## Task
The data is to be set down once more, exactly as it reads.

## Material for this task
=== Section Start ===
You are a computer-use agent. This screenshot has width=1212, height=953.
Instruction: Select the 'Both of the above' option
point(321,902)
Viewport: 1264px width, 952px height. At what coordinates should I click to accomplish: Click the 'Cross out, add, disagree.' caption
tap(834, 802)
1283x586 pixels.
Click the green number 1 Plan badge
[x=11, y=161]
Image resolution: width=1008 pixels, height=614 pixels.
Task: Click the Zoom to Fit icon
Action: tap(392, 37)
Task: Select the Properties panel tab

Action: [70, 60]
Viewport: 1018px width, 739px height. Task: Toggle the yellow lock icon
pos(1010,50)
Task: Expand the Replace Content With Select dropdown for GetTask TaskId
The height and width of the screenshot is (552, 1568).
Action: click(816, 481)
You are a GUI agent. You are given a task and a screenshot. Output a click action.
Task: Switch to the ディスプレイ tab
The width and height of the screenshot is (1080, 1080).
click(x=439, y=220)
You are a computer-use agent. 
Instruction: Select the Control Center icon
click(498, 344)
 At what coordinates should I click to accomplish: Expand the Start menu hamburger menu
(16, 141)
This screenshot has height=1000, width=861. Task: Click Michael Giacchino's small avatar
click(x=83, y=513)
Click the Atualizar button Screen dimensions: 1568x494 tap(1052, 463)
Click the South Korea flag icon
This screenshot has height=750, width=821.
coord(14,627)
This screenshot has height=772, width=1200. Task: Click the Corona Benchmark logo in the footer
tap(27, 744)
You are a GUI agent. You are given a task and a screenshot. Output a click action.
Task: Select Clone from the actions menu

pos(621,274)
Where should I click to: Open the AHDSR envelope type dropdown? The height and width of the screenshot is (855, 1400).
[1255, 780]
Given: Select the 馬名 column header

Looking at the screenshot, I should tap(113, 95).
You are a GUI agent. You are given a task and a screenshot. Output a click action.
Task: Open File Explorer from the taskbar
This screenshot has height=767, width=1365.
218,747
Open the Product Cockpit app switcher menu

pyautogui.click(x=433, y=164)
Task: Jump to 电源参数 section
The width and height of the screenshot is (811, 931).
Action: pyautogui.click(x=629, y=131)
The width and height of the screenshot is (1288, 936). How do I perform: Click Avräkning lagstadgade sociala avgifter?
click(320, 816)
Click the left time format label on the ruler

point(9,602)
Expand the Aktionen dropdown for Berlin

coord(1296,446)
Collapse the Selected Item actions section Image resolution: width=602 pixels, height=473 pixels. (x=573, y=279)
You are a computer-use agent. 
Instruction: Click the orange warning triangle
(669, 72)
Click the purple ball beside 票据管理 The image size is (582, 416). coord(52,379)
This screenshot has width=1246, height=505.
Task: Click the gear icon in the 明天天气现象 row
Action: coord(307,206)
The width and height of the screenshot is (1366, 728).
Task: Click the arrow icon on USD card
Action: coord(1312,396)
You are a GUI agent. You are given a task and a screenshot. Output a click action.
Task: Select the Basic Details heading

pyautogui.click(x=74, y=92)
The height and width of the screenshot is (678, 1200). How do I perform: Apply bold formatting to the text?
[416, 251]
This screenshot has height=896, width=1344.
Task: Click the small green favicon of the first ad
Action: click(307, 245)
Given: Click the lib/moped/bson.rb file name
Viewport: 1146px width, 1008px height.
=== Section End ===
## Response to the task
You are a computer-use agent. This screenshot has width=1212, height=953.
Instruction: Select the 'Both of the above' option
point(321,902)
Viewport: 1264px width, 952px height. At what coordinates should I click to accomplish: Click the 'Cross out, add, disagree.' caption
tap(834, 802)
1283x586 pixels.
Click the green number 1 Plan badge
[x=11, y=161]
Image resolution: width=1008 pixels, height=614 pixels.
Task: Click the Zoom to Fit icon
Action: tap(392, 37)
Task: Select the Properties panel tab

Action: [70, 60]
Viewport: 1018px width, 739px height. Task: Toggle the yellow lock icon
pos(1010,50)
Task: Expand the Replace Content With Select dropdown for GetTask TaskId
The height and width of the screenshot is (552, 1568).
Action: click(816, 481)
You are a GUI agent. You are given a task and a screenshot. Output a click action.
Task: Switch to the ディスプレイ tab
The width and height of the screenshot is (1080, 1080).
click(x=439, y=220)
You are a computer-use agent. 
Instruction: Select the Control Center icon
click(498, 344)
 At what coordinates should I click to accomplish: Expand the Start menu hamburger menu
(16, 141)
This screenshot has height=1000, width=861. Task: Click Michael Giacchino's small avatar
click(x=83, y=513)
Click the Atualizar button Screen dimensions: 1568x494 tap(1052, 463)
Click the South Korea flag icon
This screenshot has height=750, width=821.
coord(14,627)
This screenshot has height=772, width=1200. Task: Click the Corona Benchmark logo in the footer
tap(27, 744)
You are a GUI agent. You are given a task and a screenshot. Output a click action.
Task: Select Clone from the actions menu

pos(621,274)
Where should I click to: Open the AHDSR envelope type dropdown? The height and width of the screenshot is (855, 1400).
[1255, 780]
Given: Select the 馬名 column header

Looking at the screenshot, I should tap(113, 95).
You are a GUI agent. You are given a task and a screenshot. Output a click action.
Task: Open File Explorer from the taskbar
This screenshot has height=767, width=1365.
218,747
Open the Product Cockpit app switcher menu

pyautogui.click(x=433, y=164)
Task: Jump to 电源参数 section
The width and height of the screenshot is (811, 931).
Action: pyautogui.click(x=629, y=131)
The width and height of the screenshot is (1288, 936). How do I perform: Click Avräkning lagstadgade sociala avgifter?
click(320, 816)
Click the left time format label on the ruler

point(9,602)
Expand the Aktionen dropdown for Berlin

coord(1296,446)
Collapse the Selected Item actions section Image resolution: width=602 pixels, height=473 pixels. (x=573, y=279)
You are a computer-use agent. 
Instruction: Click the orange warning triangle
(669, 72)
Click the purple ball beside 票据管理 The image size is (582, 416). coord(52,379)
This screenshot has width=1246, height=505.
Task: Click the gear icon in the 明天天气现象 row
Action: coord(307,206)
The width and height of the screenshot is (1366, 728).
Task: Click the arrow icon on USD card
Action: coord(1312,396)
You are a GUI agent. You are given a task and a screenshot. Output a click action.
Task: Select the Basic Details heading

pyautogui.click(x=74, y=92)
The height and width of the screenshot is (678, 1200). How do I perform: Apply bold formatting to the text?
[416, 251]
This screenshot has height=896, width=1344.
Task: Click the small green favicon of the first ad
Action: click(307, 245)
Given: Click the lib/moped/bson.rb file name
Viewport: 1146px width, 1008px height.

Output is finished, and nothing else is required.